[WHAT IS NEEDED]:
Word for word, restate the data that follows, omitting the images.

[DATA SHOWN]:
● ● ● ● ●
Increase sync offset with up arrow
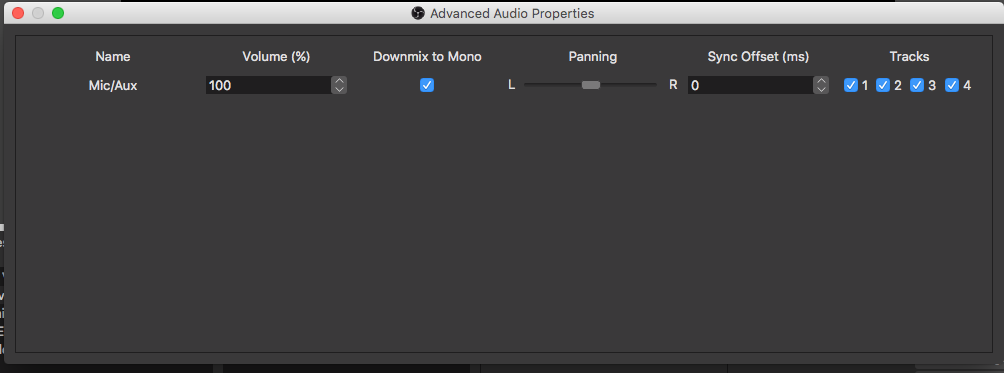1004x373 pixels. (821, 81)
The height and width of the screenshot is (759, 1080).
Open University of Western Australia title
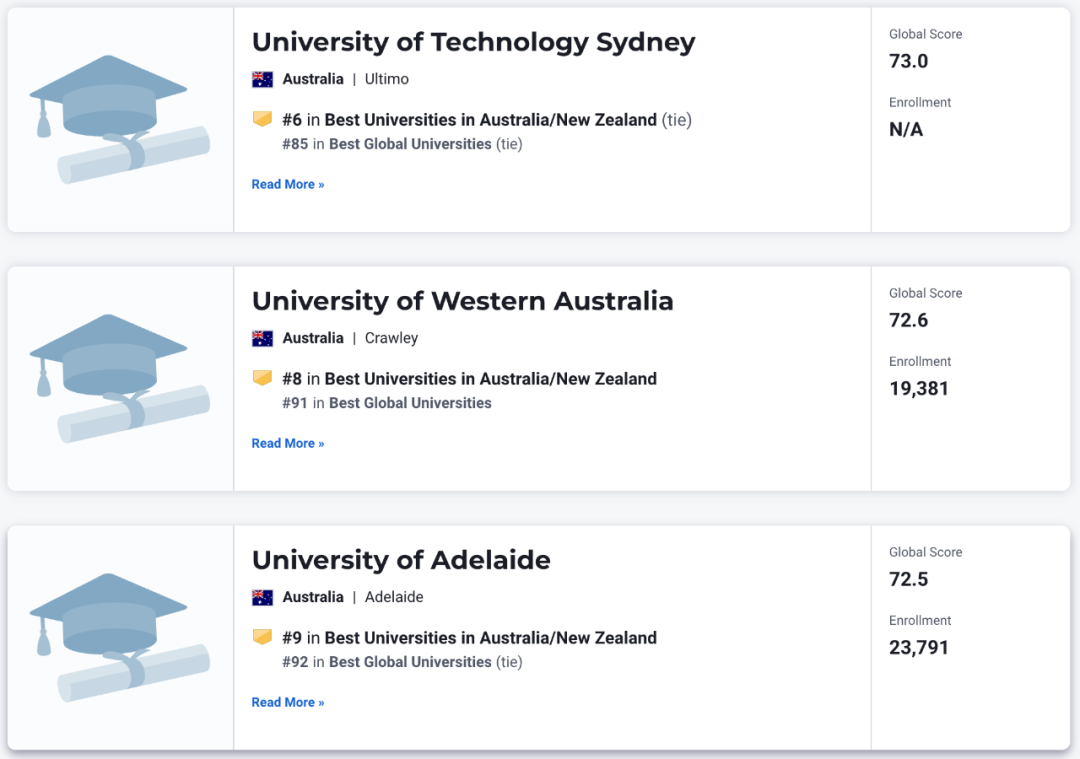[462, 301]
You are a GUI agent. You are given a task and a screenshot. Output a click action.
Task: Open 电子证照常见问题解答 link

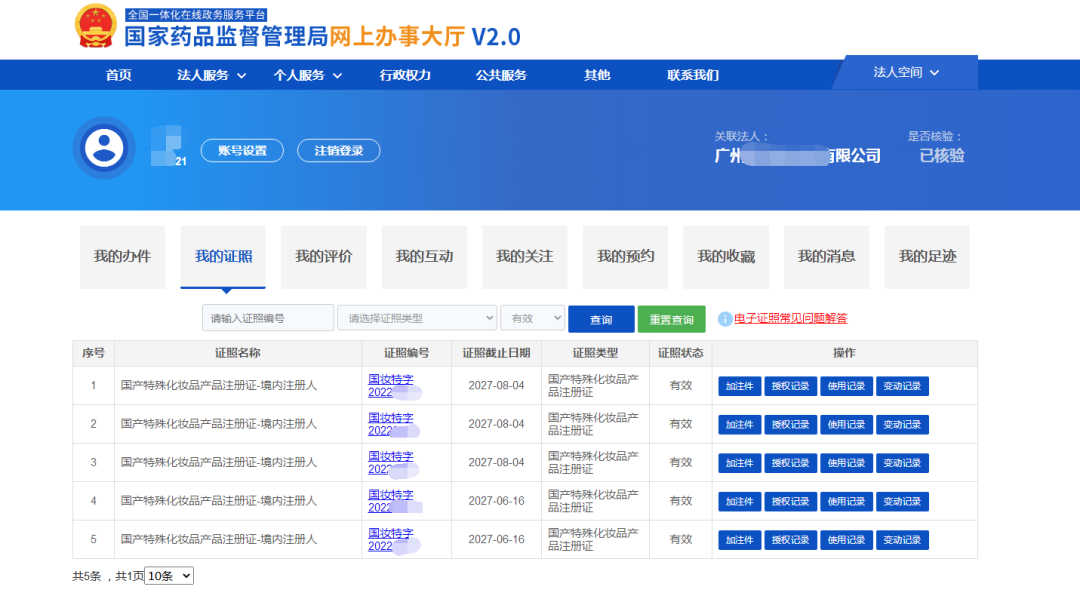pyautogui.click(x=790, y=319)
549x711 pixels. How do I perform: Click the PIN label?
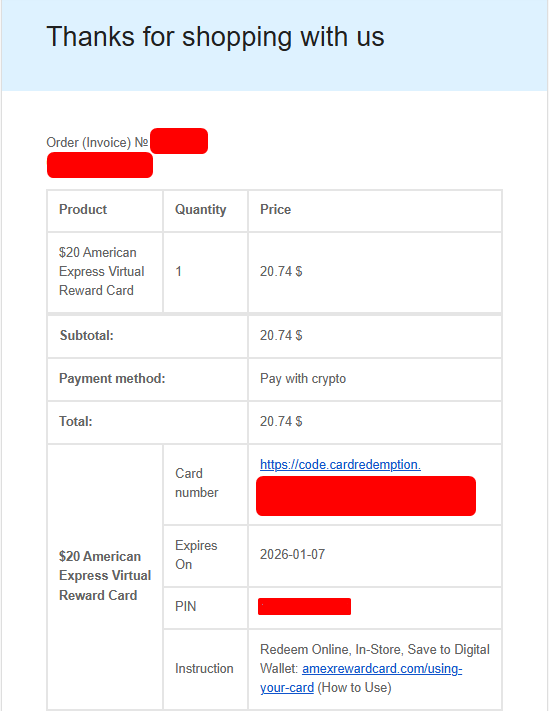(185, 607)
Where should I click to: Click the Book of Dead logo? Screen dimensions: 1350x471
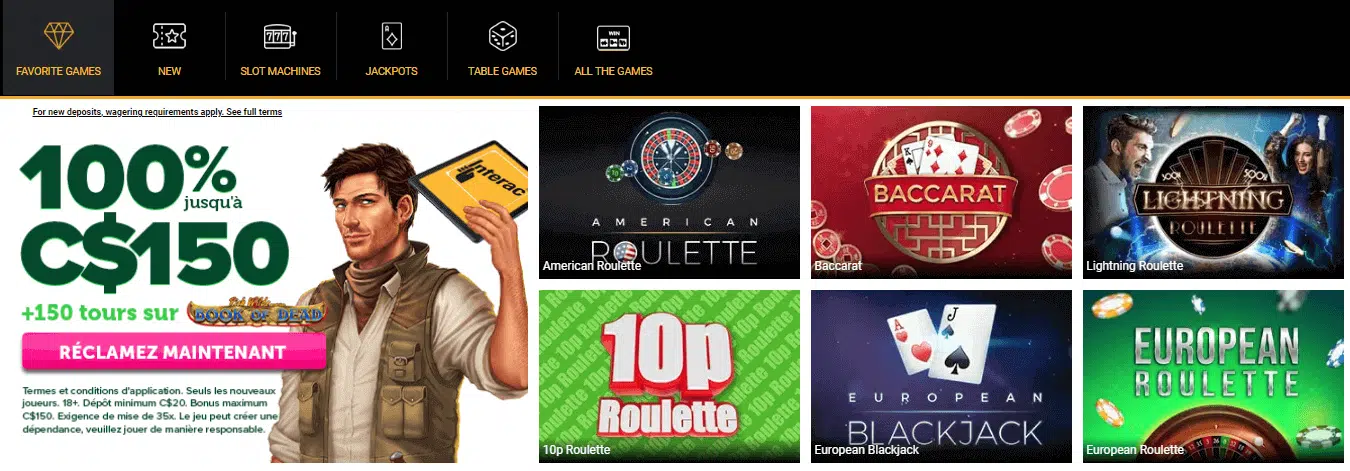(x=255, y=313)
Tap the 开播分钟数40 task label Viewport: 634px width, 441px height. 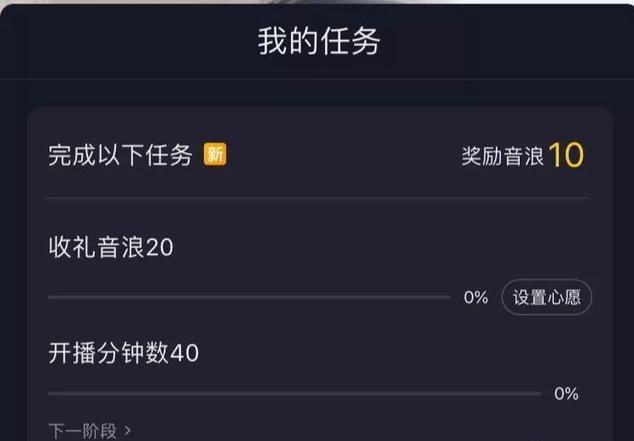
● ● ● ● ●
[RESPONSE AREA]:
Increase sync offset with up arrow
1004x373 pixels. (821, 81)
The height and width of the screenshot is (759, 1080).
Open University of Western Australia title
[462, 301]
You are a GUI agent. You are given a task and a screenshot. Output a click action.
Task: Open 电子证照常见问题解答 link

pyautogui.click(x=790, y=319)
549x711 pixels. How do I perform: Click the PIN label?
(185, 607)
Where should I click to: Click the Book of Dead logo? Screen dimensions: 1350x471
(x=255, y=313)
Tap the 开播分钟数40 task label Viewport: 634px width, 441px height. 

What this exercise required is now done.